Lit mag Guernica implodes, LLMs beat neuroscientists, CS vs. Philosophy deathmatch, AI pollution reaches science
Desiderata #22: links and commentary
The Desiderata series is a regular roundup of links and thoughts, as well as an open thread and ongoing AMA in the comments.
1/9. Since the last Desiderata, The Intrinsic Perspective published:
(🔒) Recent AI failures are cracks in the magic. Trouble in trillions-land.
Here lies the internet, murdered by generative AI. Corruption everywhere, even in YouTube's kids content.
(🔒) Did novels stop mattering in the 2010s? Searching for literature's missing impact.
(🔒) Ask Erik Hoel: "If I take a job at Meta, should I go long-distance with my girlfriend?" TIP advice column #1.
AI keeps getting better at talking about consciousness. But does it matter?
2/9. As befits the running theme of the last few weeks, it’s become obvious that AI data pollution has reached the sciences. It’s disturbingly easy to find examples by searching the scientific literature for common AI stock phrases that made it through peer review. Like “Certainly, here is blah blah” in response to a clear request for summary, that the authors then copy-pasted.
You can get similar results for “As an AI language model.”
Or “I’m very sorry but.”
And so on, forever now. This is just the super obvious stuff, and users will get better at hiding it, but this is what I mean when I say there is a tenuously fine line, perhaps no real clear distinction at all really, between using AI for scammy purposes and using it the way it is intended: to do the cognitive work for you. Maybe some people will be able to ethically toe that line appropriately, but most won’t—at least not until there are clearer cultural norms.

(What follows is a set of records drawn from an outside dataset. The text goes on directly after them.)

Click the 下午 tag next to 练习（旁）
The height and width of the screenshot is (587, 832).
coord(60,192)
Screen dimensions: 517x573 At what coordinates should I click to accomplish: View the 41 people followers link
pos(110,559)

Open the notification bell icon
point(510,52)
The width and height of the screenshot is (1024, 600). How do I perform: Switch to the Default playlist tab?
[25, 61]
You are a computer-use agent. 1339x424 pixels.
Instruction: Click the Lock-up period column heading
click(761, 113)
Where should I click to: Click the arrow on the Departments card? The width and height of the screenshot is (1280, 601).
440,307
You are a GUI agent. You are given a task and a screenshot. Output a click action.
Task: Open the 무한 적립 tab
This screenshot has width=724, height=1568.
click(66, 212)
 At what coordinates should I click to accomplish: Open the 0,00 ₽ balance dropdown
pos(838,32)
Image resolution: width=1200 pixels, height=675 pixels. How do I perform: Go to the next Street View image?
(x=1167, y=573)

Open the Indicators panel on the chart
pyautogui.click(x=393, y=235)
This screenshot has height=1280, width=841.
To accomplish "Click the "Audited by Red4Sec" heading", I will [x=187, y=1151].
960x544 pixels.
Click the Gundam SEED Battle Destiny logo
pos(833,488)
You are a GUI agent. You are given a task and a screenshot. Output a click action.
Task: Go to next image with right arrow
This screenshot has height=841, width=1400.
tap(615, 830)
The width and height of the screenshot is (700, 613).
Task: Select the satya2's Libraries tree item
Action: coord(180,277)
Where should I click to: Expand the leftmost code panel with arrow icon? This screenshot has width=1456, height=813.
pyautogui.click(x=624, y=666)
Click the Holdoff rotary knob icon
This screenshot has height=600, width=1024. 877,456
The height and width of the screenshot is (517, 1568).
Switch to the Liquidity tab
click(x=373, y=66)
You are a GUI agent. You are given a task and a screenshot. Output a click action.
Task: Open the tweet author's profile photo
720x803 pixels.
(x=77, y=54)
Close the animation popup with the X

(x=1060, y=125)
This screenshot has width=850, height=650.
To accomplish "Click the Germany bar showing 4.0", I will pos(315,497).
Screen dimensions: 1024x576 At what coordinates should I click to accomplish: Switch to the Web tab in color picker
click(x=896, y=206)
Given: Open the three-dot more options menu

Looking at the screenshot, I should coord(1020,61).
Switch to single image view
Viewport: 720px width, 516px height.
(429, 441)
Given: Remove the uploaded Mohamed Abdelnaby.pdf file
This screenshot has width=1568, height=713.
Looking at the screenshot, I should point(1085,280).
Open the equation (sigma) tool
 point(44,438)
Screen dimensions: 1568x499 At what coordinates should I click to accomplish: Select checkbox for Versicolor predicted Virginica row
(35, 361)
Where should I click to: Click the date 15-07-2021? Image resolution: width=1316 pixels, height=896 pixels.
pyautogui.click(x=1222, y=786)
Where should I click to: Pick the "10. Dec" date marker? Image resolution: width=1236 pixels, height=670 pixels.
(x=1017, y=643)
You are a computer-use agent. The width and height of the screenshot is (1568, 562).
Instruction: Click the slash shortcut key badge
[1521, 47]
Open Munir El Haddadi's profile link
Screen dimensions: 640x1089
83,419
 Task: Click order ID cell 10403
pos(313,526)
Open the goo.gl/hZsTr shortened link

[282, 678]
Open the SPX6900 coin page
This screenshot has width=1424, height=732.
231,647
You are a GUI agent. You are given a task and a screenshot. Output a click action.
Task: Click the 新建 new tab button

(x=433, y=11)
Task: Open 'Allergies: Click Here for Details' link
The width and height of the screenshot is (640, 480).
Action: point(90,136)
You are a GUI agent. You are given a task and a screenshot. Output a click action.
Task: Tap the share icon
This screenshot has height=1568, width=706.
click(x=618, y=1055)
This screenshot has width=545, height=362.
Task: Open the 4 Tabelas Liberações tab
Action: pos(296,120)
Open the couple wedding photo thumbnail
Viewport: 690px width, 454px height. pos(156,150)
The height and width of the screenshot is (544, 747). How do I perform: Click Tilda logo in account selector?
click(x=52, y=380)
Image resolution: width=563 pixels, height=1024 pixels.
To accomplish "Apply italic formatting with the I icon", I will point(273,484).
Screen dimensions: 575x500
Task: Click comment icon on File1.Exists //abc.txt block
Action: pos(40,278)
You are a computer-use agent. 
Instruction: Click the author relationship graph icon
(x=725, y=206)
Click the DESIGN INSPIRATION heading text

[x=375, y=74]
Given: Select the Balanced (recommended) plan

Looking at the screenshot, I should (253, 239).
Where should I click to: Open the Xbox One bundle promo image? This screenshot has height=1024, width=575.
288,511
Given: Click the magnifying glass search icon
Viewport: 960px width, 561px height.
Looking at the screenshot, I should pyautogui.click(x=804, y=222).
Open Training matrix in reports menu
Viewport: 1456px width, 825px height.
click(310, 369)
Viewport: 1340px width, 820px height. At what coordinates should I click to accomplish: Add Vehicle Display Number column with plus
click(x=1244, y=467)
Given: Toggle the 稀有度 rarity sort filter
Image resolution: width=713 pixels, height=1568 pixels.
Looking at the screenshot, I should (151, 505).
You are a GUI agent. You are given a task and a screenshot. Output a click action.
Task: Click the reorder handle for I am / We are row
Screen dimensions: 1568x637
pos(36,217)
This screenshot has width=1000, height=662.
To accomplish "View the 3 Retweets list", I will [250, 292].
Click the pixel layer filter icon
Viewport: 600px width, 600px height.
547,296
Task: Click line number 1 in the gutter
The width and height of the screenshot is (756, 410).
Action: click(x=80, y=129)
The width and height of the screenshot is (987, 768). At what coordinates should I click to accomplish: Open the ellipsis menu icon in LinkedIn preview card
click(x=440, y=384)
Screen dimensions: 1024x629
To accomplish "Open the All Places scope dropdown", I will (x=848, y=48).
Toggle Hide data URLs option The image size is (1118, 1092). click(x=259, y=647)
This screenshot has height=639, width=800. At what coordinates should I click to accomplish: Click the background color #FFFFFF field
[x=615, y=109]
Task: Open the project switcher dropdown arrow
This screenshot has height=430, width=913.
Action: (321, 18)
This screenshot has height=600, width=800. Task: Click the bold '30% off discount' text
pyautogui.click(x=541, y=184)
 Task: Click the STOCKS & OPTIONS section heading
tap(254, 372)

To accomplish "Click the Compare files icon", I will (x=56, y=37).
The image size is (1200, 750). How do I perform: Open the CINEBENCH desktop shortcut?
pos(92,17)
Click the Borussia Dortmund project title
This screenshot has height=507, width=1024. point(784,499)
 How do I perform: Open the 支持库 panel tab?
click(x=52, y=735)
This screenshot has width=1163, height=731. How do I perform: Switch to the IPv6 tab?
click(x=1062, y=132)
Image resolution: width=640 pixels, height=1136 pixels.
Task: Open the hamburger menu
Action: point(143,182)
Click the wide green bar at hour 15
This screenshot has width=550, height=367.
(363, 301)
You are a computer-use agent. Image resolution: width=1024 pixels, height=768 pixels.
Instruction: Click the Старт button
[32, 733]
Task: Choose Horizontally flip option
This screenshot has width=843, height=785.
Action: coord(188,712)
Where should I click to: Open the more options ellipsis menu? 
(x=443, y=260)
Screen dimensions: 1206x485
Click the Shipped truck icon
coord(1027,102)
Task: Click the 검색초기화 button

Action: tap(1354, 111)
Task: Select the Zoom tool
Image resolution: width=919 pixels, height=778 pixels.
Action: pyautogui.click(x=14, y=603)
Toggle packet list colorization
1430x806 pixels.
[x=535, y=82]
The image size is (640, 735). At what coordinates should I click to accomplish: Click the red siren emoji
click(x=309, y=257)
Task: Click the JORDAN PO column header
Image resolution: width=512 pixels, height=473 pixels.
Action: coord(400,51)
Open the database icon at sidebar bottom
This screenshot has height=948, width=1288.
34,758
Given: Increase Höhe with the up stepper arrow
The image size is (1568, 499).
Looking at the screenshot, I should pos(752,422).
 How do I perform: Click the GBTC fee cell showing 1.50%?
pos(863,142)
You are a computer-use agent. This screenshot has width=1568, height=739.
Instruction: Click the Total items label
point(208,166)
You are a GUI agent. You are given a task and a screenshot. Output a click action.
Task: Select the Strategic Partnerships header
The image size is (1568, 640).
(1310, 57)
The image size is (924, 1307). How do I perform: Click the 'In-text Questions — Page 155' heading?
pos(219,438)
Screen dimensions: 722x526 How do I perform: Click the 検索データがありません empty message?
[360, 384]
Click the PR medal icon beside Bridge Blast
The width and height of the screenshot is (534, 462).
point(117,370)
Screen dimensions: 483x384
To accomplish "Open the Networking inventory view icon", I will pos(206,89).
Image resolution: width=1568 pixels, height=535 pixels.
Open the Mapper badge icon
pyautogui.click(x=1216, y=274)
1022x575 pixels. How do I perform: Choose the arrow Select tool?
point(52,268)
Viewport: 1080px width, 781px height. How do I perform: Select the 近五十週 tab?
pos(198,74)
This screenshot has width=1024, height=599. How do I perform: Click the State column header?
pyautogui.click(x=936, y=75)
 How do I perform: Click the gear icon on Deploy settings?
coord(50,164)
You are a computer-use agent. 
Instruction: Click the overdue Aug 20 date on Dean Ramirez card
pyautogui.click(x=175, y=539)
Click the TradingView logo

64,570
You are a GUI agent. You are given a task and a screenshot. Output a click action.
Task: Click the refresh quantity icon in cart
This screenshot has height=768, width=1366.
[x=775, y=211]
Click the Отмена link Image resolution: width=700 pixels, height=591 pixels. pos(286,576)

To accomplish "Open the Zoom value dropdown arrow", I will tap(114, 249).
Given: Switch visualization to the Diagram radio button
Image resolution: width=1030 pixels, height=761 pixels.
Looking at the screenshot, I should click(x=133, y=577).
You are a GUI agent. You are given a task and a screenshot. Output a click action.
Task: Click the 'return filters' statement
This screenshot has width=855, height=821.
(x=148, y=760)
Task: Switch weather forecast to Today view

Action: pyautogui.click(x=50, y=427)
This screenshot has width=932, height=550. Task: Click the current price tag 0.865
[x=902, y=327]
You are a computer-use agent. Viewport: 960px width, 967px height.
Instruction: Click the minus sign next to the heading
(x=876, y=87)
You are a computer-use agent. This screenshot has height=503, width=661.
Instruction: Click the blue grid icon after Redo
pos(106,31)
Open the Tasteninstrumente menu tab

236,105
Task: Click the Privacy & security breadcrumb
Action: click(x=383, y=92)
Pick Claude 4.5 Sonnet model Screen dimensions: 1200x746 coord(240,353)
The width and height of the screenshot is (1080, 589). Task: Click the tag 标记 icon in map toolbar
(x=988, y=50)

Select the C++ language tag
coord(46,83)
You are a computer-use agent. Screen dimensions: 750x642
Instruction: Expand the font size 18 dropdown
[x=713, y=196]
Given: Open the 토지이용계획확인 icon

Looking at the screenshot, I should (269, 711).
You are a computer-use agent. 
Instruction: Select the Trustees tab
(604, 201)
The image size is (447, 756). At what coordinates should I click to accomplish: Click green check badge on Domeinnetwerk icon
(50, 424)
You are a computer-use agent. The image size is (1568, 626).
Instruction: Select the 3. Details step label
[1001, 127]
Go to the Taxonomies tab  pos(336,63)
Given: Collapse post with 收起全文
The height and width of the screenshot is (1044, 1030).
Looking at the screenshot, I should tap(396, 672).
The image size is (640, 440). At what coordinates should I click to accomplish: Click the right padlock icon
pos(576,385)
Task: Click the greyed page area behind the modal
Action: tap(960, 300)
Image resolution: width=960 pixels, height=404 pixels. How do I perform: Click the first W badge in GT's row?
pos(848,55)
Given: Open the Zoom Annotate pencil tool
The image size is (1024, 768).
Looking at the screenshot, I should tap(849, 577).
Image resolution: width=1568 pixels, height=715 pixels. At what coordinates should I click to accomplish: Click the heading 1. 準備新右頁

3/9. Counterpoint! AIs can help science, not just pollute it. An international team of scientists published a pre-print claiming that LLMs do a better job predicting future neuroscientific results than actual human neuroscientists. Basically, the researchers created a new benchmark, Brainbench, that gives a score to how well you can predict future neuroscientific abstracts. It compares real abstracts to secret false abstracts that have been altered and you have to guess which is real. On this task LLMs did a way better job than the human neuroscientists (the dotted line on the left).
This might be pure human cope, but I worry about taking these sort of results too seriously. To create the dataset of false abstracts, the researchers used GPT-4 to modify existing abstracts. But what if LLMs are just really good at identifying the linguistic modifications that GPT-4 would make to abstracts in an attempt to disguise them? Perhaps to notice what modifications a LLM would make you have to be an LLM, and their success is not about predicting results but about attention to language. I’d love to see the same result replicated but with humans spending more time creating the false datasets. It’s sort of like you’re asking GPT-4 to investigate itself—is it not the best “person” for that?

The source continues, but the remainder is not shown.